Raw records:
** begin **

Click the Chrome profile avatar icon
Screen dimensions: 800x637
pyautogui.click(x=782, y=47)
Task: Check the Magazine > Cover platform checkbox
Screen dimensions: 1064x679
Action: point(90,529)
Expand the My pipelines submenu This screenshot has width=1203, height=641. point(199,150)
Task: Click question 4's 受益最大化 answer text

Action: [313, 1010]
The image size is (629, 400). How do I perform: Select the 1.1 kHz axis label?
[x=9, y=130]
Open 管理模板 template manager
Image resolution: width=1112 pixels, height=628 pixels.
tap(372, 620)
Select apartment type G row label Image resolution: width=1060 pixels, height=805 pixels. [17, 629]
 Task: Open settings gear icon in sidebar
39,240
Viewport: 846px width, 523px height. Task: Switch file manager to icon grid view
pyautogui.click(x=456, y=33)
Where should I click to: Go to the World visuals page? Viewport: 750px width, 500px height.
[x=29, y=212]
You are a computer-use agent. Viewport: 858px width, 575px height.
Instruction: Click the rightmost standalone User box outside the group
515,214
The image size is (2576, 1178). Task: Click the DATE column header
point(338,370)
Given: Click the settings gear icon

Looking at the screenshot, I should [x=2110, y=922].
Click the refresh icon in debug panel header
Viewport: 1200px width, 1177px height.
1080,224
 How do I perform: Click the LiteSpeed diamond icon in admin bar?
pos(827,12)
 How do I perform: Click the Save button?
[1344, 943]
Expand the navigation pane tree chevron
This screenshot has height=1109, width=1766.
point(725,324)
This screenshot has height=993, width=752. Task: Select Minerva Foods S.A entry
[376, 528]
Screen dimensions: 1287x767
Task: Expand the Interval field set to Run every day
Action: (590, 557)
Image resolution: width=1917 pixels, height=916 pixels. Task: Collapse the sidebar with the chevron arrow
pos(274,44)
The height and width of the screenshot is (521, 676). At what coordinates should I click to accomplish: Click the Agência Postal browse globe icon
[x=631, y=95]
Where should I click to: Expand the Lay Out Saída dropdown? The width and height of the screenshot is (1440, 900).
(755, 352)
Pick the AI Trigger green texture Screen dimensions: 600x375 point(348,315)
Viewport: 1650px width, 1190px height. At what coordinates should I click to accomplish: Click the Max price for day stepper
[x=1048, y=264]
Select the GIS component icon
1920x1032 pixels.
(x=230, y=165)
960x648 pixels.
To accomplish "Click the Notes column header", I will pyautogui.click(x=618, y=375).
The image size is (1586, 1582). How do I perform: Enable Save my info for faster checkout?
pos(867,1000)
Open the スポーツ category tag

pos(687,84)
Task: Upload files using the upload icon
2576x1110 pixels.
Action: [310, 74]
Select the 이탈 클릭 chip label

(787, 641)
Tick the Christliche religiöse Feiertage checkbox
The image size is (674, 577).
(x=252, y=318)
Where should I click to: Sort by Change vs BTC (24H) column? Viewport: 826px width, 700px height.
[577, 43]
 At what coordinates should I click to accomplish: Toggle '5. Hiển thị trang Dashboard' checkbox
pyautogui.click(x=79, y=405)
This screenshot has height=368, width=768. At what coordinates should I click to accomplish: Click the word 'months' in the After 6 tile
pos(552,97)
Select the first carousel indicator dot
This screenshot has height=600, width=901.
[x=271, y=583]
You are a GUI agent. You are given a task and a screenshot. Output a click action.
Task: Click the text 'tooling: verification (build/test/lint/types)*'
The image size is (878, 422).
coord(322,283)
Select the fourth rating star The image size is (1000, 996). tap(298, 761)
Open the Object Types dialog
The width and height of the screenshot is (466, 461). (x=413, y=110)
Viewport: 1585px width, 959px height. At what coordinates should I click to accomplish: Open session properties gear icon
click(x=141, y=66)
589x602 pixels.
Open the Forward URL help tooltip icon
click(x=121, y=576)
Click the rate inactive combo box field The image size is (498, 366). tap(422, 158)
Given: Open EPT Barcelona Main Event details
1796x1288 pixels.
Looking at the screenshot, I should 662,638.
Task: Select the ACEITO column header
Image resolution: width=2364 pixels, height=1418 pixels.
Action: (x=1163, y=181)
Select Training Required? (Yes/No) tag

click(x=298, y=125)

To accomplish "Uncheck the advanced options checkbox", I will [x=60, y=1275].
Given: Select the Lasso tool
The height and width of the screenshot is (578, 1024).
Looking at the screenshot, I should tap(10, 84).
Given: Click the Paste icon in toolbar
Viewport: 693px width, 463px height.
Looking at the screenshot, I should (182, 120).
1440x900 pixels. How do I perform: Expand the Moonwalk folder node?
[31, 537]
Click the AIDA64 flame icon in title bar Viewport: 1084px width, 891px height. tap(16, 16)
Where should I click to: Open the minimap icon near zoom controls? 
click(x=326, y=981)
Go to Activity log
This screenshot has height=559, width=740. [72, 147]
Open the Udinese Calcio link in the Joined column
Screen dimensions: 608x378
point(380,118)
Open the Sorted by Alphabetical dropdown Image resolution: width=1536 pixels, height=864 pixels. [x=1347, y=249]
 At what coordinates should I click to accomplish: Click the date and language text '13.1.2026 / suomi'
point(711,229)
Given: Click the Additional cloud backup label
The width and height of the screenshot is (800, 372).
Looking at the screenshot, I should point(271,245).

** end **

Requirement
Select every line of the entries above that contains the string "pyautogui", and copy each one. Case counts.

Solution to this problem
pyautogui.click(x=782, y=47)
pyautogui.click(x=456, y=33)
To accomplish "Click the Notes column header", I will pyautogui.click(x=618, y=375).
pyautogui.click(x=79, y=405)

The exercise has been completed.